For the guidance of the courts and all other interested parties, obviously a single standard for judicial review of the propriety of board action is desirable, irrespective of the happenstance of the form of the lawsuit challenging that action. Unlike challenges to administrative agency decisions, which take the form of article 78 proceedings, challenges to the propriety of corporate board action have been lodged as derivative suits, injunction actions, and all manner of civil suits, including article 78 proceedings. While the nomenclature will vary with the form of suit, we see no purpose in allowing the form of the action to dictate the substance of the standard by which the legitimacy of corporate action is to be measured.
By the same token, unnecessary confusion is generated by prescribing different standards for different categories of issues that come before cooperative boards — for example, a standard of business judgment for choices between competing economic options, but rationality for the administration of corporate bylaws and rules governing shareholder-tenant rights (see, concurring opn, at 545). There is no need for two rules when one will do, particularly since corporate action often partakes of each category of issues. Indeed, even the decision here might be portrayed as the administration of corporate bylaws and rules governing shareholder-tenant rights, or more broadly as a policy choice based on the economic consequences of tampering with the building's piping system.

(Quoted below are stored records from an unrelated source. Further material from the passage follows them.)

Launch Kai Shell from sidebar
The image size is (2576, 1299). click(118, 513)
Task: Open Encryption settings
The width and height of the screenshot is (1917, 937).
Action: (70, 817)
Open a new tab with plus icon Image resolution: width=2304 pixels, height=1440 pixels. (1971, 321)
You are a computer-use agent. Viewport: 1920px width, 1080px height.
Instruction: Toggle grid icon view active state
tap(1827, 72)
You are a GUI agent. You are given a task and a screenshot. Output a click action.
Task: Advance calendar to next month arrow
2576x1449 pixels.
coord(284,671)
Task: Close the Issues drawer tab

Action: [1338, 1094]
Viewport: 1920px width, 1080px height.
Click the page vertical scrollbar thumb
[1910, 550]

Finally, we reiterate that "business judgment" appears to strike the best balance. It establishes that board action undertaken in furtherance of a legitimate corporate purpose will generally not be pronounced "arbitrary and capricious or an abuse of discretion" (CPLR 7803 [3]) in article 78 proceedings, or otherwise unlawful in other types of litigation. It is preferable to a standard that requires Judges, rather than directors, to decide what action is "reasonable" for the cooperative. It avoids drawing sometimes elusive semantical distinctions between what is "reasonable" and what is "rational" (the concurrence rejects the former but embraces the latter as the appropriate test). And it better protects tenant-shareholders against bad faith and self-dealing than a test that insulates board decisions "if there is a rational basis to explain them" or if "an articulable and rational basis for the board's decision exists." (Concurring opn, at 548.) The mere presence of an engineer's report, for example — "certainly a rational explanation for the board's decision" (concurring opn, at 548) — should not end all inquiry, foreclosing review of nonconclusory asser-, tions of malevolent conduct; under the business judgment test, it would not.
Accordingly, the order of the Appellate Division should be modified, with costs to appellant, by reinstating Supreme Court's judgment to the extent it granted appellant's cross motions regarding the steam riser and severed and set down for assessment the issue of damages and, as so modified, affirmed.
We of course do not disregard the form of action. In determining whether appellant's decision was "arbitrary and capricious or an abuse of discretion" (CPLR 7803 [3]), we would use "business judgment," the concurrence some form of "rationality" or "reasonableness." By analogy, we hold today in Akpan v Koch (75 NY2d 561, 574 ([decided today]) that because a governmental agency took the required "hard look" under the State's environmental protection laws, its action cannot be characterized as arbitrary and capricious or an abuse of discretion under CPLR 7803 (3). So too here, board action that comes within the business judgment rule cannot be characterized as arbitrary and capricious, or an abuse of discretion.